Dois fatores impulsionam, adicionalmente, a adoção de estratégias de desenvolvimento sustentado para o setor de base florestal: aumento crescente da pressão social; e necessidades objetivas de inovação tecnológica.
Considerando um setor produtivo específico, a idéia de desenvolvimento sustentado estabelece as bases operacionais sobre as quais são projetadas soluções de continuidade mais favoráveis. Um programa de desenvolvimento sustentado para o setor florestal é concebido de forma a permitir a manutenção dos processos produtivos por períodos mais longos e a custos relativamente estáveis. Tal assertiva não deve implicar, necessariamente, aumento constante dos níveis de produtividade, mas, sobretudo, otimização dos processos envolvidos.
A exploração florestal adquire contornos específicos de acordo com os ecossistemas e sistemas de paisagens considerados. Florestas de produção instaladas em regiões de clima temperado apresentam condicionantes ambientais características e diferenciadas daquelas encontradas em regiões tropicais. A observação dos sistemas de florestas naturais nestas regiões nos remete a estabelecer igual paralelo para sistemas introduzidos ou diretamente manejados pelo homem. A implantação de florestas de produção em diferentes zonas climáticas assume características próprias, demandando ações de planejamento e manejo ambiental particulares.
No caso da América Latina, onde é registrada significativa diversificação do ambiente, a observância das características locais /regionais torna-se mais crítica. Não obstante, os sistemas de produção florestal apresentam características estruturais e de manejo semelhantes, os reflexos sobre o ambiente circunvizinho e a dinâmica sócio-econômica ocorrem de maneira diferenciada.
···
Exercício>
Duplique fielmente a passagem do trecho sobre desenvolvimento sustentado no setor florestal compreendida entre "A exploração florestal" e "manejo ambiental particulares.", incluindo ambos. As linhas apresentadas adiante procedem de uma fonte distinta.

Amostra de dados>
···
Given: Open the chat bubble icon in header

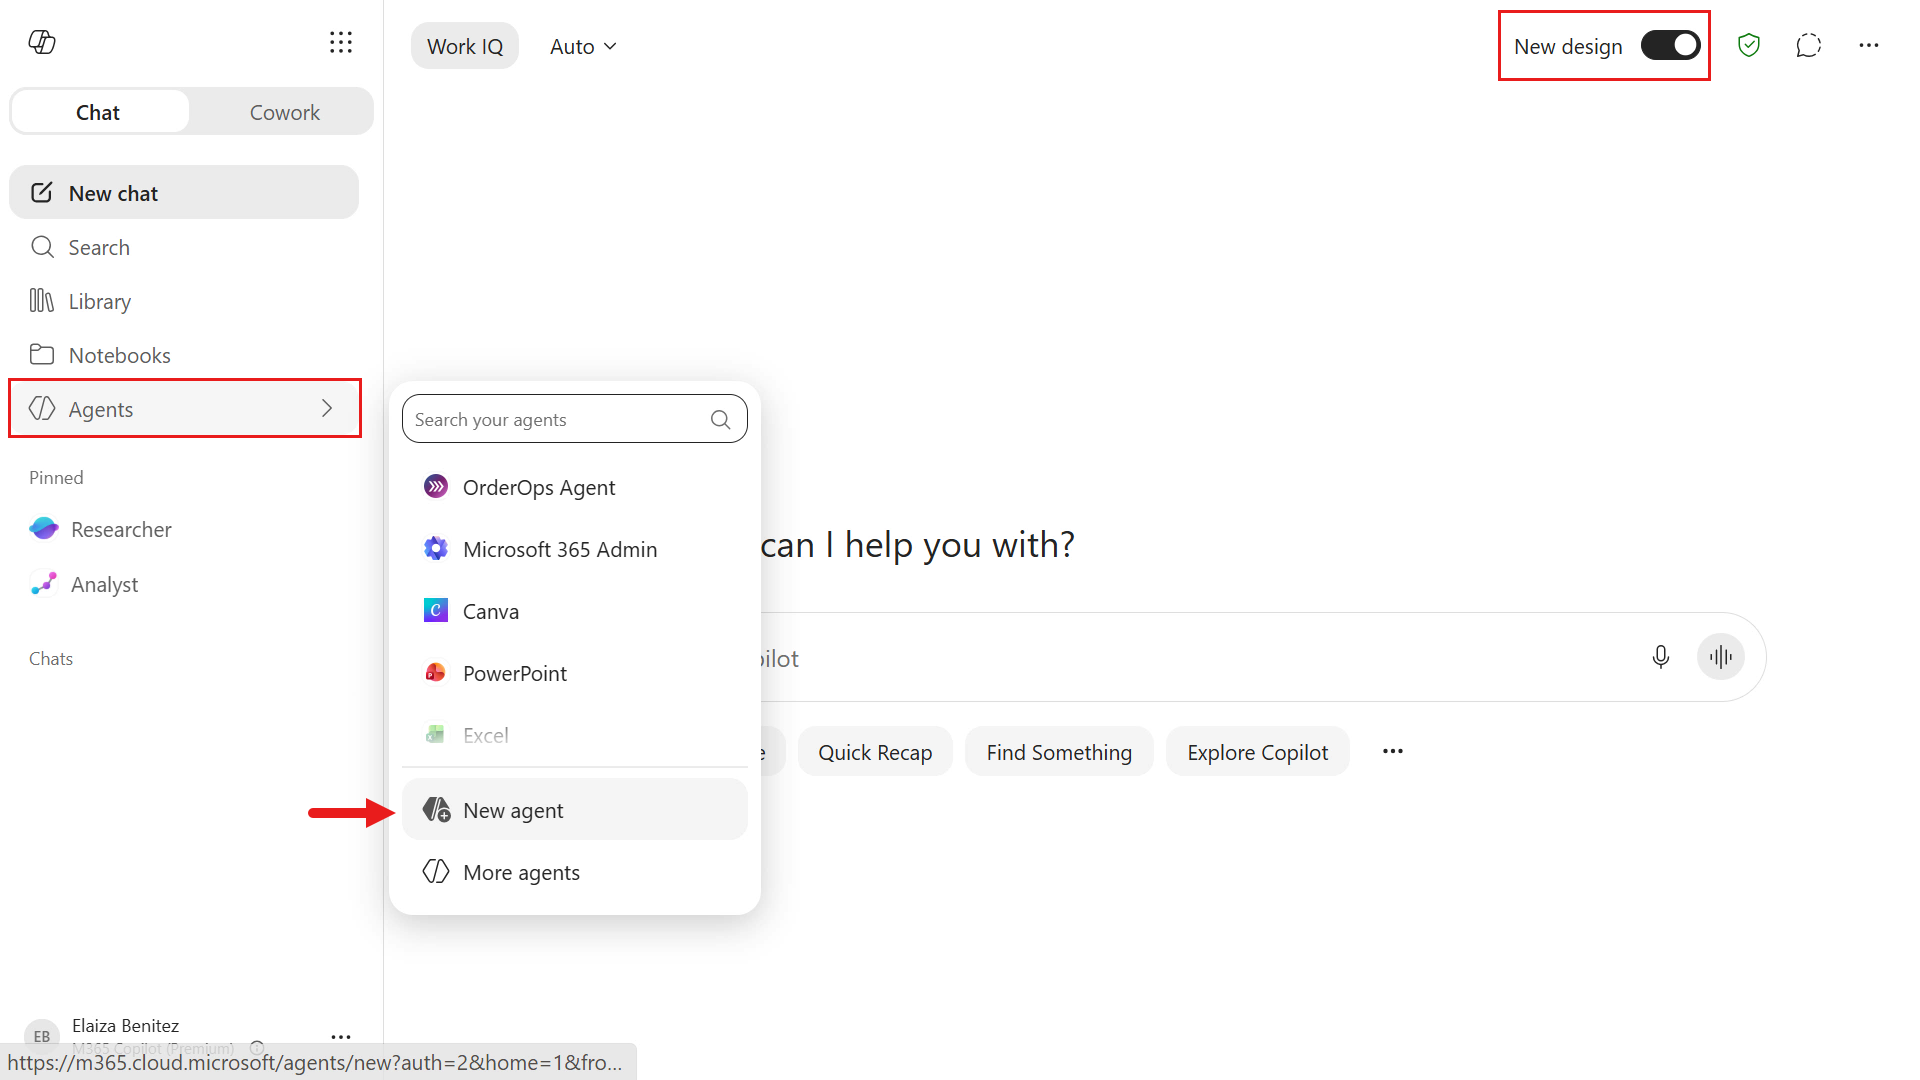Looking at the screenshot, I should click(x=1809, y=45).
···
Resposta>
A exploração florestal adquire contornos específicos de acordo com os ecossistemas e sistemas de paisagens considerados. Florestas de produção instaladas em regiões de clima temperado apresentam condicionantes ambientais características e diferenciadas daquelas encontradas em regiões tropicais. A observação dos sistemas de florestas naturais nestas regiões nos remete a estabelecer igual paralelo para sistemas introduzidos ou diretamente manejados pelo homem. A implantação de florestas de produção em diferentes zonas climáticas assume características próprias, demandando ações de planejamento e manejo ambiental particulares.